A few other notes-- since Thursday Bob had obviously either read about or been told about the technique of hitting the front wall at an oblique angle, to cause a lot of sideways bouncing, and supposedly make the ball "die" and be harder to hit. It didn't really work very well.

Also, I told him about some things I read last week in the official rules on the web: 1) A serve is good as long as it passes the "receiving line" (dashed line) without hitting any surface, and then hits the floor before hitting the back wall or more than one side wall. That last part is the key: we had been ruling all serves that hit the wall before hitting the floor as faults. 2) In amateur play, a two-point lead is not necessary to win a game. Not that big a deal, but could shorten some games, obviously.

I feel like I really pay a price for winning some of these games. My left shoulder is sore, and I didn't even smash it into the wall today. Just lots of hard swats on the ball. And my left hip is also sore, of all things. I guess 36 really is over the hill.

Thursday, March 15, 2007

Taking one for the team

Today is Thursday, and you know what that means-- right, morning racquetball. As usual, Bob was there before me, but only by a few minutes. He always has a few minutes to hit the ball around before we play, and we start a real game as soon as I come into the court and stretch a little.

So, I say that between less than six hours of sleep and lack of warmup, the result of the first game wasn't that surprising-- I was shut out. I won the second game, by a reasonable margin.

We fought hard in the third game, doing a lot of switching off serves without scoring. It was 8 to 10, my serve. Often I run back from mid-court as soon as I can see where the serve is going to land, but not this time, and Bob returned the serve right into my face. He hit me right below the glasses, and just to the left of the tip of my nose. It hit pretty hard. It took me a minute or so to shake it off. And of course, since it was clear that his return would have been successful had my face not been there, we treated it as "interference" and did the serve over. Anyway, I ended up winning, 15 to 12.

Updated record: Bob - 14, Joel - 11.

Tuesday, March 13, 2007

Roaring back

So my cold seems to be largely beaten. A little stuffiness, but I feel like I have my energy back. And get this-- I won all three racquetball games today! Not only that, but I had my opponent's head spinning in the first game when I came back from 10-2.

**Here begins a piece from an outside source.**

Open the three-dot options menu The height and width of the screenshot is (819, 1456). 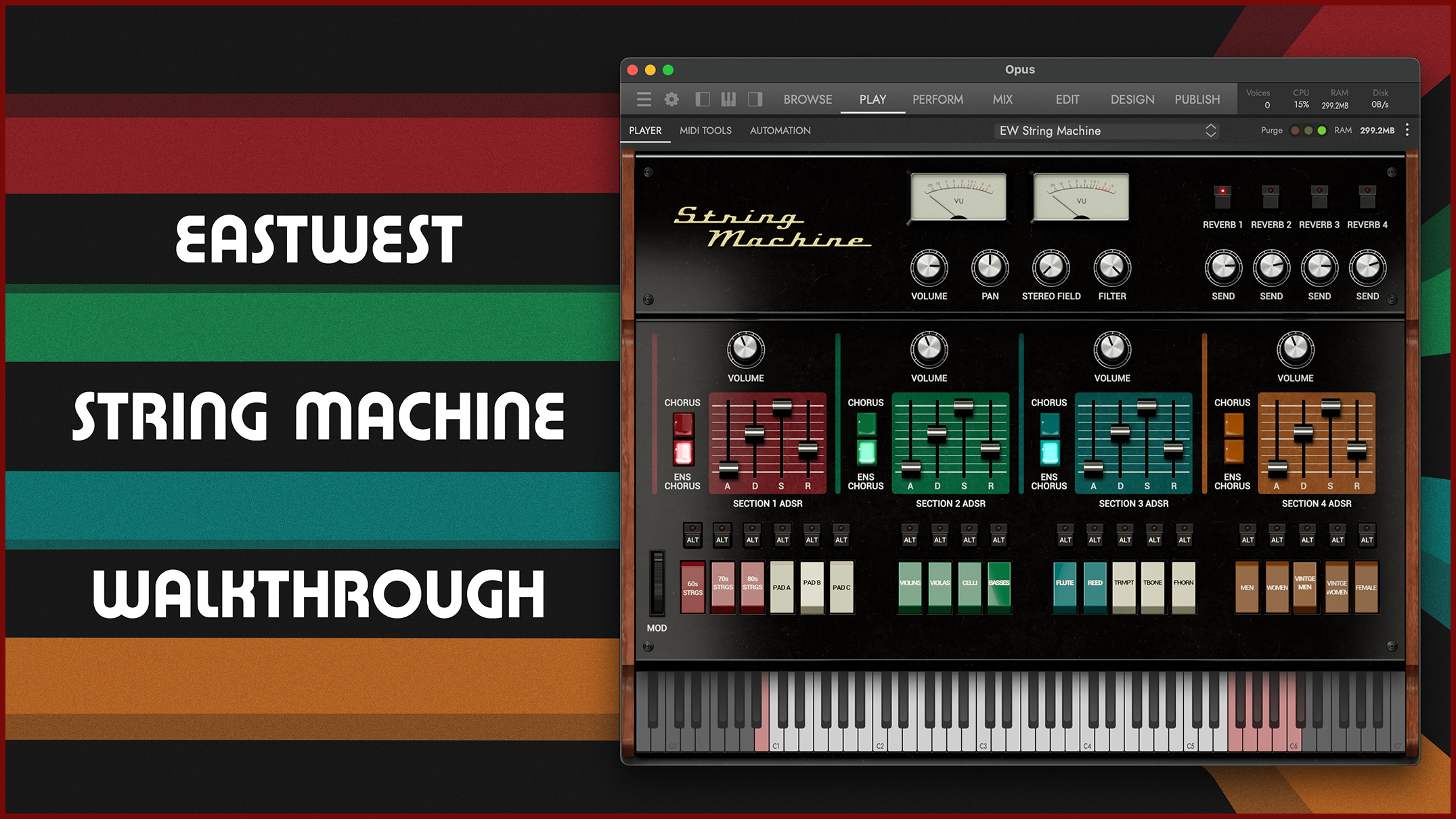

Returning a lot more of his serves helped, but I also was able to run around a *lot* to get where I needed to be. All this on a little more than 5 hours sleep, to boot.

Current standings: Bob - 13, Joel - 9.

Friday, March 09, 2007

Losing streak

I have a cold, must have started on Monday. That is my excuse for a five-game losing streak in racquetball with Bob Stei, two games on Tuesday and three yesterday. The third game yesterday was well-fought, and I even led for a while, but I couldn't pull it out. It still boils down to that far-right corner serve of his. If I can figure out a way to always return it, then I'll win again.

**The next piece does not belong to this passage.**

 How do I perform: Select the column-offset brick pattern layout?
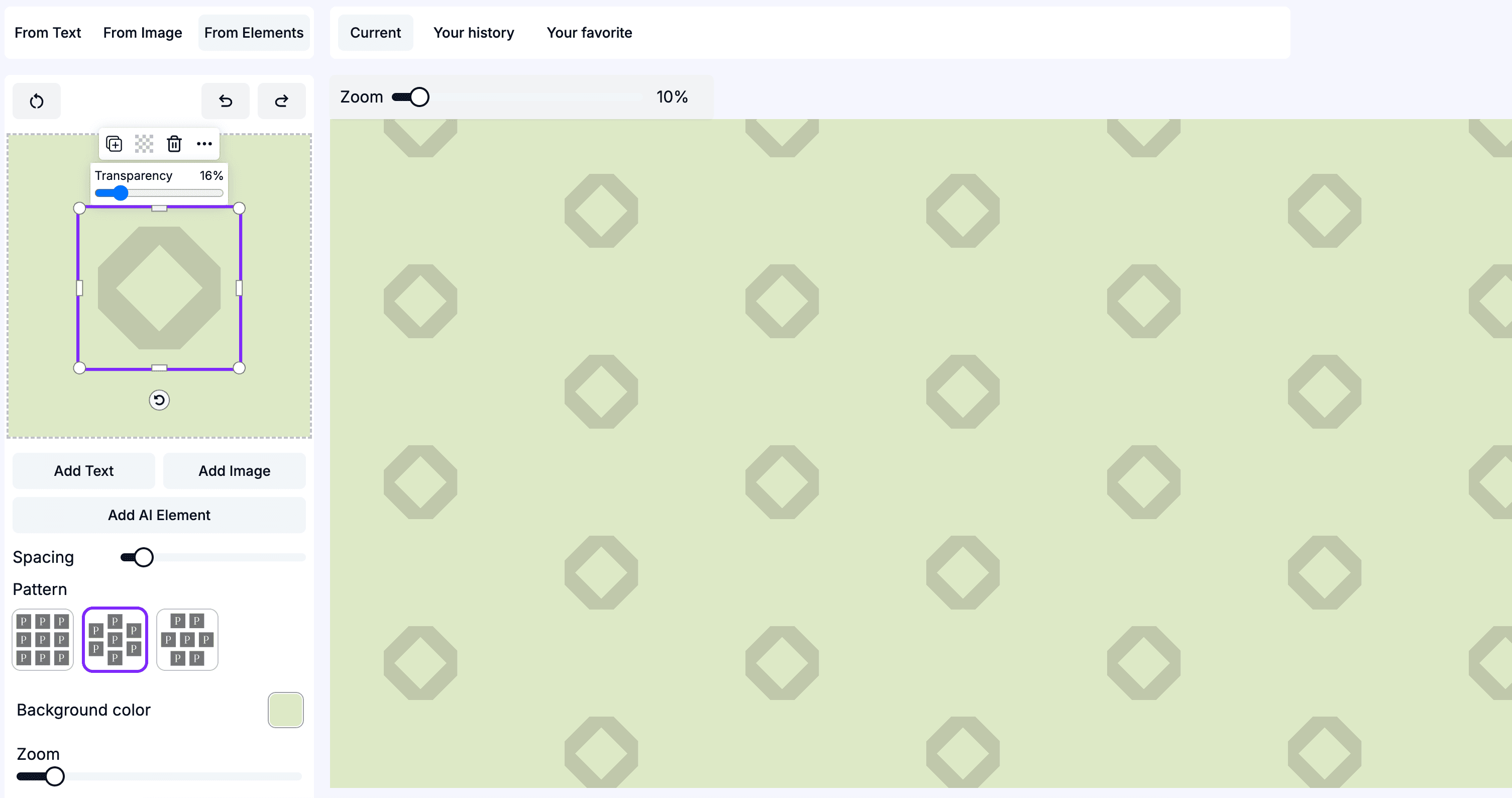(115, 640)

Standings are now Bob 13, Joel 6. (Ack!)

Friday, March 02, 2007

Next Chapter

Perhaps I was being prescient, perhaps it was self-fulfilling prophecy, when I tacked on "Lord, help us" at the end of the post "Living Together". Perhaps neither. Anyway, we were not able to make the arrangement with Tara work. Just not enough patience and clarity of mind to go around. (We all could have used more of the other eight fruits of the Spirit as well, I imagine.) The last four weeks have been difficult at times, but I can't say I regret having taking her in. She and her son are both very special people.

The situation has been sufficiently stressful, particularly between Sunday night and yesterday morning, that it's going to take a few days for us to decompress and begin to move on with our lives. We might see a movie tomorrow; the last time we went to a movie was on Tara's first Saturday with us. Also, it appears that we're probably going to postpone the beginning of the next round of Financial Peace University until later this month or maybe April.

I guess that's all I really have to say right now. Racquetball standings after yesterday's three games: Bob 8, Joel 6. If I'm going to catch up, I'm going to need to develop a more dangerous serve.